Between Mother and Baby
This article is from the archive of The New York Sun before the launch of its new website in 2022. The Sun has neither altered nor updated such articles but will seek to correct any errors, mis-categorizations or other problems introduced during transfer.

Advice to the commissioner of health and mental hygiene: what you are doing is not enough. Sure, just in time for World Breastfeeding Week, New York City has announced that it will stop sending new moms home from public hospitals with free formula samples. That is a fine start, but a tiny fraction of what will be needed if New York really wants to create an environment that supports breastfeeding.
There have been reports in the real estate section of the New York Times about the prevalence of breastfeeding in the restaurants of Park Slope. But despite the perception that any mom who wants to do so runs around the city with a baby attached to her breast, many women find it surprisingly difficult to get the medical support we need to make breastfeeding work.
Because here is what no one tells you before you leave the hospital with your newborn: For some women getting breastfeeding right turns out not just to be about positioning the baby correctly at the breast. For many others it requires medical attention to treat the myriad of complications that can arise. While a skilled lactation consultant may be able to diagnose breastfeeding problems, she is not licensed to prescribe medicine. And physicians otherwise highly regarded in the treatment of women and children often do not know how to treat lactation disorders.
Soon after the birth of my twins this winter, the three of us came down with a yeast infection that caused breastfeeding to be so uncomfortable that I would dose myself with Motrin all day long. In addition, I felt shooting pain in my breasts whenever my milk came in, which since I was nursing twins was pretty much constantly. It quickly became too painful for me to go outside in the winter cold. My OB-GYN was so fantastic during my pregnancy and delivery that I probably would have jumped off the Brooklyn Bridge had he suggested I do so. But now he told me that the shooting pains in my breasts sounded normal, and promptly prescribed me medicine for the yeast. When the breastfeeding pain continued, I took a look on the Internet and learned I had been given a dose of medicine meant to treat a yeast infection in another part of a woman’s body — one pill instead of two week’s worth.
In the end, I contacted one of the few doctors in the New York area who treats breastfeeding problems. She operates out of Westchester but makes house calls in Manhattan, so I borrowed an apartment to see her. She prescribed me the correct medicine to beat the yeast and told me that the shooting pain was abnormal as well. It turns out that I had developed a circulation problem in my breasts.
The problem is, I’m not the only one with a story to tell of breastfeeding problems wrongly diagnosed and mistreated.

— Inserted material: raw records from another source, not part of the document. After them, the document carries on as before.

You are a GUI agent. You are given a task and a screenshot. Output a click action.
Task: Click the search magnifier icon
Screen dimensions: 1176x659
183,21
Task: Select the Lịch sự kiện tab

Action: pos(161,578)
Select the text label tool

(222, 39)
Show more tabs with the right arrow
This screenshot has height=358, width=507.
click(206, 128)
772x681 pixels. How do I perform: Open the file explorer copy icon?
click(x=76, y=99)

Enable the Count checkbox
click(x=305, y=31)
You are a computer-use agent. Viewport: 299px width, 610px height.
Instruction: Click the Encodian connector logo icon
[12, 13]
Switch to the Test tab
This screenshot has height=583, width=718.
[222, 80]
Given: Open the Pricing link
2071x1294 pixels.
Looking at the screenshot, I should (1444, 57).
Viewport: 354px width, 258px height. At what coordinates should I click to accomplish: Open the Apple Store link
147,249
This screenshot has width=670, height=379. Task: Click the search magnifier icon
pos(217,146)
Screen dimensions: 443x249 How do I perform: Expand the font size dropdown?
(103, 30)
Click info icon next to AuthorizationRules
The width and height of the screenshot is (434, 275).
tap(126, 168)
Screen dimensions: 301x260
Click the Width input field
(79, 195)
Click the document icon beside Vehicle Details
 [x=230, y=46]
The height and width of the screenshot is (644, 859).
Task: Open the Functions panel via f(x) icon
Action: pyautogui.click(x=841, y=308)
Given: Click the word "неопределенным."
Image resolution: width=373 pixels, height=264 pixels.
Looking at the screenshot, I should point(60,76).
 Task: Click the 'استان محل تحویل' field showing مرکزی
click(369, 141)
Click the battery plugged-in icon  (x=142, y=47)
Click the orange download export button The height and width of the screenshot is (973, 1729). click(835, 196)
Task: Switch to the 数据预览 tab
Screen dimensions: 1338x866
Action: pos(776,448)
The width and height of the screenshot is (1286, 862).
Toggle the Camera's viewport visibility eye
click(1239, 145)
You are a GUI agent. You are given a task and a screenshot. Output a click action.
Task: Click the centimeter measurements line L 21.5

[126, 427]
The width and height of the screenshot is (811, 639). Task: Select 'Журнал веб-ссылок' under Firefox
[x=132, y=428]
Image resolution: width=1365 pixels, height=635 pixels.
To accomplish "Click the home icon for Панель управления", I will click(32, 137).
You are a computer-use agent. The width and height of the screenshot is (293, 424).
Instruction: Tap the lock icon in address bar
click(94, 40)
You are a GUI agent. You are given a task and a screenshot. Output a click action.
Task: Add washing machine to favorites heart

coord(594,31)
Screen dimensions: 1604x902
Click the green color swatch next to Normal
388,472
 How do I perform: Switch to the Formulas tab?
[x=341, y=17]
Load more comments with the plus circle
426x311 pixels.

A casual survey of Park Slope moms turns up more than a few who suffered through the first weeks and months of breastfeeding, even though they had money to pay lactation consultants and a commitment to nursing their babies. Two other moms I know also suffered with what one called “excruciating” pain until finally finding their way to one of those few doctors who knew how to treat a yeast infection of the breast, which also often takes root in the baby’s mouth.
Sometimes the problem is with the baby, not the mom. My friend Leslie’s baby lost such a large amount of weight during his first days of life that his breastfeeding-friendly pediatrician insisted he start on formula. It took a lactation consultant that Leslie called to pin-point a tongue-tie as the breastfeeding problem, not a breastmilk-supply problem on the mother’s part as had been suggested. An ear-nose-and-throat surgeon confirmed the lactation consultant’s diagnosis, clipped the baby’s frenulum (the tiny piece of skin between the tongue and the floor of the mouth). The baby has been breastfeeding like a pro for nearly six months now. Leslie wonders why the nurses and doctors at the hospital along with the pediatrician all missed the cause of her baby’s breastfeeding difficulties. “Given it’s so easy to check, it angers me that no one in the medical establishment did so,” she says.
This isn’t a whine, just a report of the facts of the matter, which is that even for moms who want to breastfeed, free formula samples at the hospital are pretty low on the list of obstacles.
It’s true, the city is taking other steps. According to a press release, they are making breastfeeding support readily available both for the mom’s hospital stay and afterwards. But if the city’s hospitals really want to put their weight behind breastfeeding they should invest not just in pumps and consultants, but in teaching their doctors how to diagnose and treat the medical problems that can come between a baby and her mother’s breast.
Ms. Phillips-Stoll is a graduate student in clinical psychology and a mother of twins.